=== Testo fornito ===
_ _ _ _
Come viene insegnata la Guerra civile nelle scuole americane?
«Alle superiori si dà uno sguardo superficiale alla Guerra civile. Si presta più attenzione alle battaglie, come Antietam e Gettysburg, che alle origini della guerra. Le origini vengono trascurate anche nella storiografia contemporanea, in realtà. Ma le forze che portarono alla Guerra civile sono molto complesse ed è questo che racconta il mio libro: come queste forze si misero insieme per arrivare al punto in cui ci si potesse uccidere l’un l’altro, fratelli contro fratelli, americani contro americani. Perché io credo che si debba poter immaginare qualcosa prima di poterlo fare».
Il concetto di onore è centrale nel determinare l’inizio della Guerra civile. In che modo?
_ _ _ _
=== Voci elencate in un dataset ===
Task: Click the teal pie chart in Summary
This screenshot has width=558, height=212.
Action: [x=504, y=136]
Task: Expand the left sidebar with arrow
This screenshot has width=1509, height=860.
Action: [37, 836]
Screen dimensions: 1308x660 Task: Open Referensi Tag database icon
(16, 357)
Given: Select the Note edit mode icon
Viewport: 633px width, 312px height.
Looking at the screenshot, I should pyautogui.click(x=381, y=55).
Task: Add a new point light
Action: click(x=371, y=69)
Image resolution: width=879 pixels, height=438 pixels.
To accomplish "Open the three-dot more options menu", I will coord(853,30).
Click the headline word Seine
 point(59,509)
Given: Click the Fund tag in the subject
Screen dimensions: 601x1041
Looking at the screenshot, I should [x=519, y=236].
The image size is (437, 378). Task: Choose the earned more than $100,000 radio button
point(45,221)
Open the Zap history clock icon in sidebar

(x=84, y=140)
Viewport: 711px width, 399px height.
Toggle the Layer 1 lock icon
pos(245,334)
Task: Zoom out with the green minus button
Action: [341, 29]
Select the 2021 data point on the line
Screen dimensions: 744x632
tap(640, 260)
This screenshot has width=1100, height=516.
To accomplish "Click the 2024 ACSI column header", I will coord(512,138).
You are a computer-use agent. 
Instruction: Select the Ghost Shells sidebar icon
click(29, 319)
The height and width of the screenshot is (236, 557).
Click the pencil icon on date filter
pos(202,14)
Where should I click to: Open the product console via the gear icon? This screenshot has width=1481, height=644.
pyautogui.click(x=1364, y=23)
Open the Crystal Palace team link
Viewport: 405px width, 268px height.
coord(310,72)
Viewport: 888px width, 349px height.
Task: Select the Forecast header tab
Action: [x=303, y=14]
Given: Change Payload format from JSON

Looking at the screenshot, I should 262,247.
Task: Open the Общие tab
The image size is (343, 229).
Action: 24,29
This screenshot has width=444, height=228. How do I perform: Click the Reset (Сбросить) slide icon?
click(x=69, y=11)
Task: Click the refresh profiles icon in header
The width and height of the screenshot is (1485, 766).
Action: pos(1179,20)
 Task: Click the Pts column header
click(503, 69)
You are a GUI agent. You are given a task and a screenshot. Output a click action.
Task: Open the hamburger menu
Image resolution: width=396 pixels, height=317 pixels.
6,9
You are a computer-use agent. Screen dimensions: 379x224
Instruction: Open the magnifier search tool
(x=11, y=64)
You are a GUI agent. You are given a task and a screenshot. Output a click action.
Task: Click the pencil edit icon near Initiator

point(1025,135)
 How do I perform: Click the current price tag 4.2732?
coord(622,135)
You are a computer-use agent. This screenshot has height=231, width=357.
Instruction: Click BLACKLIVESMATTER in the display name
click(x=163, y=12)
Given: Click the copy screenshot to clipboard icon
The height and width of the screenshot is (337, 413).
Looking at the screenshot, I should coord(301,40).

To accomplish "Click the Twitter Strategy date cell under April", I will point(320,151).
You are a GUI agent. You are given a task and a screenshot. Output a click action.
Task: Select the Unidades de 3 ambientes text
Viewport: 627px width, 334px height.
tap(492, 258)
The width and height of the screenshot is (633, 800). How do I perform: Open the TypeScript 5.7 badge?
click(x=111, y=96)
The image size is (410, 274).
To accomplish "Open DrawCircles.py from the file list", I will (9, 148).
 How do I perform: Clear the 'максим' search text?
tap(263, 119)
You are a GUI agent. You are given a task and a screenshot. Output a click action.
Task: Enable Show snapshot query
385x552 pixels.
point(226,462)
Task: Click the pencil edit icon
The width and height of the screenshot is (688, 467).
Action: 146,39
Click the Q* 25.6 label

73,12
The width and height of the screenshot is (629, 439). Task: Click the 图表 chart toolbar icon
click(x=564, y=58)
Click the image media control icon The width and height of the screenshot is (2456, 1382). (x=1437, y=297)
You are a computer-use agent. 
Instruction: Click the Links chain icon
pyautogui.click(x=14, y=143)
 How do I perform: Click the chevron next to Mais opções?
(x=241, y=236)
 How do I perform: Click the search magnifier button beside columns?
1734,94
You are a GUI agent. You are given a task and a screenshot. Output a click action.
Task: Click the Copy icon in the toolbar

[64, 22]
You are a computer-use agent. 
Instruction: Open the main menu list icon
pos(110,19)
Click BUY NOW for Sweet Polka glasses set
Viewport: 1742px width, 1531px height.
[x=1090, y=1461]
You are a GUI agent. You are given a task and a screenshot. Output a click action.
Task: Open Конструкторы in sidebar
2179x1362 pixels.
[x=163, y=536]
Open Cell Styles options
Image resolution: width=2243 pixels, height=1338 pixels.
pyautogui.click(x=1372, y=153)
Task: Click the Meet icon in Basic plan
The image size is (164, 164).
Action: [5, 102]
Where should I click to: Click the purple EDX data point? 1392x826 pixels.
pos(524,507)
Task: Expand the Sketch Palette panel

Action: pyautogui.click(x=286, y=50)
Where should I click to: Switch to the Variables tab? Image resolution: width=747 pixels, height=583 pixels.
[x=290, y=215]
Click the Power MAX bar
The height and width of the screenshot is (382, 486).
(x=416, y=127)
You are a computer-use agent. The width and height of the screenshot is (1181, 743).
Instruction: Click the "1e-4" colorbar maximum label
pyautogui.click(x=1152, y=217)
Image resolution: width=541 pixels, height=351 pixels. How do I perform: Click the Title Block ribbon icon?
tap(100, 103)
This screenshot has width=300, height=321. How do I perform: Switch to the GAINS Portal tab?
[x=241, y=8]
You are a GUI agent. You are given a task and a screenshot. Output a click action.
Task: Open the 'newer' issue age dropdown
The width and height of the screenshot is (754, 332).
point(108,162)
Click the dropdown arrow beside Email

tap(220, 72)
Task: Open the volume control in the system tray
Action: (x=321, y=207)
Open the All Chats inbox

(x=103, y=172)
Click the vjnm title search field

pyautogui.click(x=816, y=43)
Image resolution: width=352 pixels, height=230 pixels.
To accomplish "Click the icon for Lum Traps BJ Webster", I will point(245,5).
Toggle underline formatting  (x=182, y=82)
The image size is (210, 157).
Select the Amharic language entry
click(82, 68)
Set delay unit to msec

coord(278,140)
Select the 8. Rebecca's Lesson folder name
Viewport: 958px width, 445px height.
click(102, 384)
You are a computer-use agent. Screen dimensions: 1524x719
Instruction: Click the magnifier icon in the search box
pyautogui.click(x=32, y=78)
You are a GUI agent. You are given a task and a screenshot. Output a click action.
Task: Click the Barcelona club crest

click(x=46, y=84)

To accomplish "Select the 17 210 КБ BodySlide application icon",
_ _ _ _
Riscrivi il tratto del testo fornito che va da "Come viene insegnata" fino a "In che modo?", sostituendo "Guerra civile" con "Guerra di secessione". I record non servono per svolgere questo lavoro.

=== Risultato qui sotto ===
Come viene insegnata la Guerra di secessione nelle scuole americane?
«Alle superiori si dà uno sguardo superficiale alla Guerra di secessione. Si presta più attenzione alle battaglie, come Antietam e Gettysburg, che alle origini della guerra. Le origini vengono trascurate anche nella storiografia contemporanea, in realtà. Ma le forze che portarono alla Guerra di secessione sono molto complesse ed è questo che racconta il mio libro: come queste forze si misero insieme per arrivare al punto in cui ci si potesse uccidere l’un l’altro, fratelli contro fratelli, americani contro americani. Perché io credo che si debba poter immaginare qualcosa prima di poterlo fare».
Il concetto di onore è centrale nel determinare l’inizio della Guerra di secessione. In che modo?